View Full Version : [GAdetection] Du Boisgobey
July 6th, 2004, 06:22 PM
I've read a couple novels by Fortune du Boisgobey--very much in the
Gaboriau style -- in fact, he appropriated Gaboriau's sleuth and wrote a
book called THE OLD AGE OF LECOQ -- plots involve skeletons in Ducal
closets, but they tend to lack the careful following of physical cluses
that Lecoq engages in in MONSIEUR LECOQ and THE HONOR OF THE NAME.
Xavier, do you agree?
Douglas G. Greene
Professor of History
Old Dominion University
Norfolk, VA 23529-0091
Phone 757 683-394
July 6th, 2004, 07:45 PM
There are reviews of two books by this author on my web site, at:
Both books are minor; they might be far from his most important works.
July 6th, 2004, 08:22 PM
I am not fond of French Roman Policiers, although I like British and
American Procedurals. Go figure..... It could be I have an assumption
that French police just say, a la Inspector Clouseau, "arrest that man
and place him in the dungeon until he confesses." Yeah, the cops here
in the 1920s used third-degree methods and the Brits are known to have
mangled suspects, but there was always that degree of 'politeness'
when it came to providing legal advice, and releasing somebody if they
weren't going to be held on a charge. (Of course that does not apply
any more in the US if you are an Arab without citizenship rights.)
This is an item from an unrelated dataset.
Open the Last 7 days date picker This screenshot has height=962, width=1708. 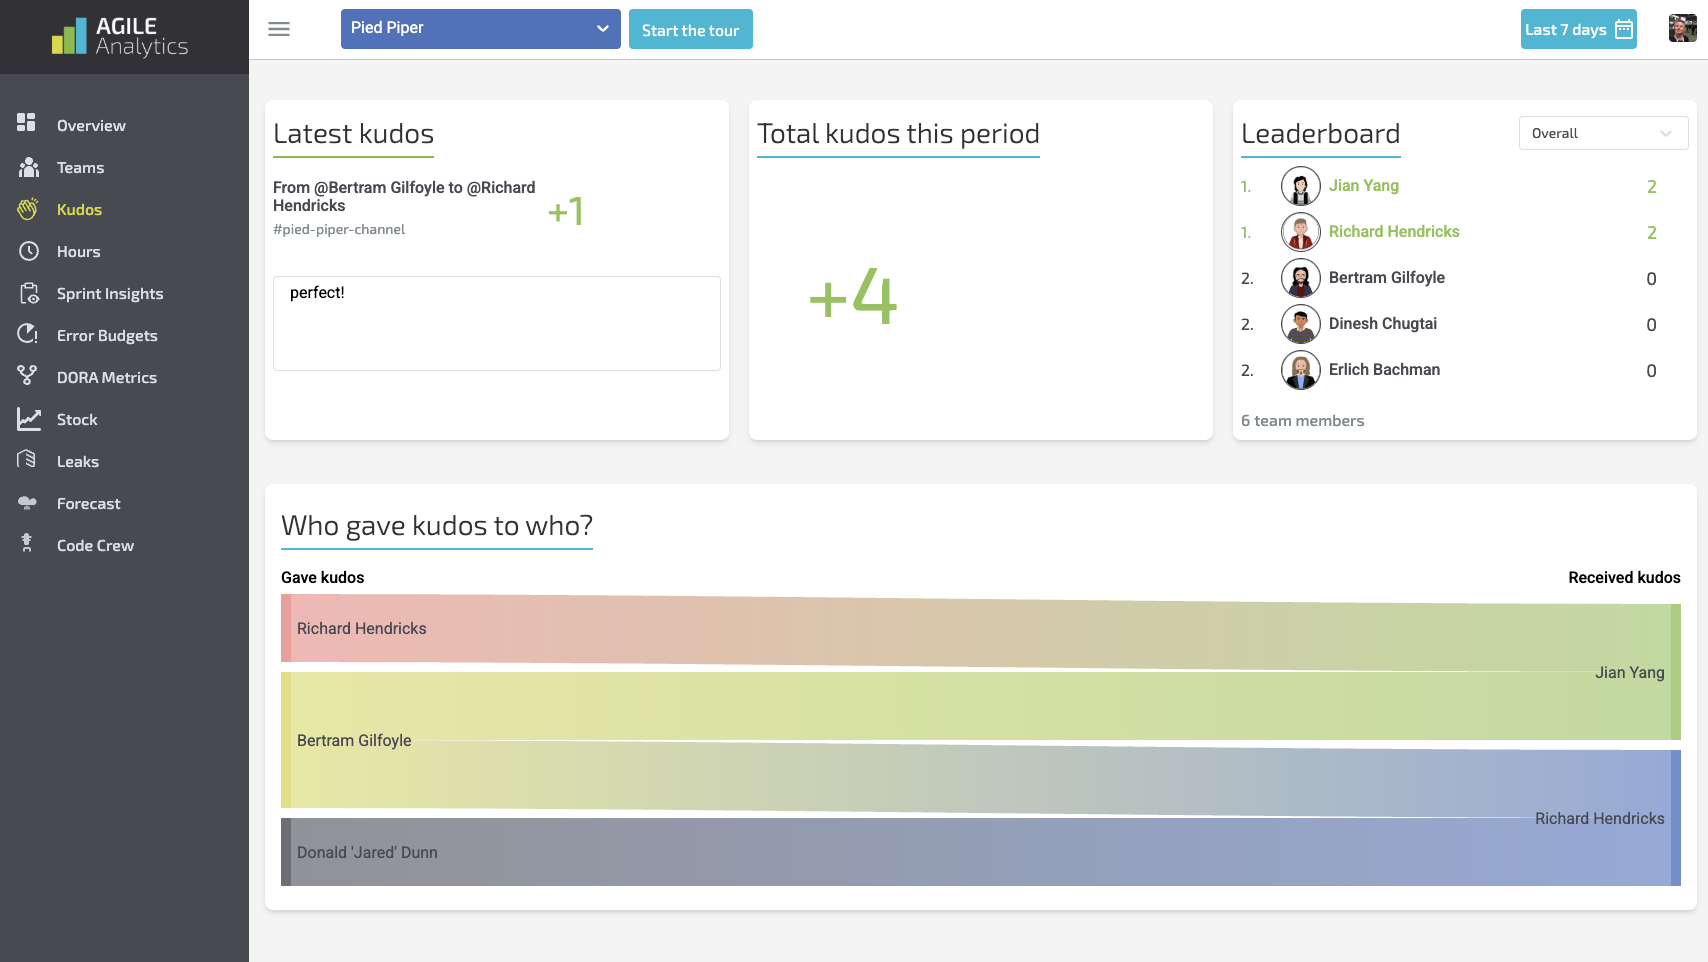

--- In GAdetection@yahoogroups.com, MG4273@a... wrote:
> There are reviews of two books by this author on my web site, at:
> Both books are minor; they might be far from his most important works.
> Mike Grost
July 7th, 2004, 06:43 AM
--- In GAdetection@yahoogroups.com, Douglas Greene <dgreene@o...>
> I've read a couple novels by Fortune du Boisgobey--very much in the
> Gaboriau style -- in fact, he appropriated Gaboriau's sleuth and
> book called THE OLD AGE OF LECOQ -- plots involve skeletons in Ducal
> closets, but they tend to lack the careful following of physical
> that Lecoq engages in in MONSIEUR LECOQ and THE HONOR OF THE NAME.
> Xavier, do you agree?
I'm afraid I'll have to leave this one up to you, Doug, as I have
never read any of Boisgobey's works. Most of them have been out of
print for decades and French mystery publisher Rivages's attempt at
bringing back to the light by reprinting semi-parodical LE COUP
D'OEIL DE MONSIEUR PIEDOUCHE was a commercial failure. Actually, and
as "unpatriotic" as it may seem, early French crime fiction has never
been my kind of tea, as it too often is crude, melodramatic and
loosely plotted. The only exception I can think of is the unfairly
neglected Henry Cauvain, whose amateur sleuth Maximilien Heller is a
quite interesting character, though by no means the proto-Holmes some
Gallic sherlockians claim him to be.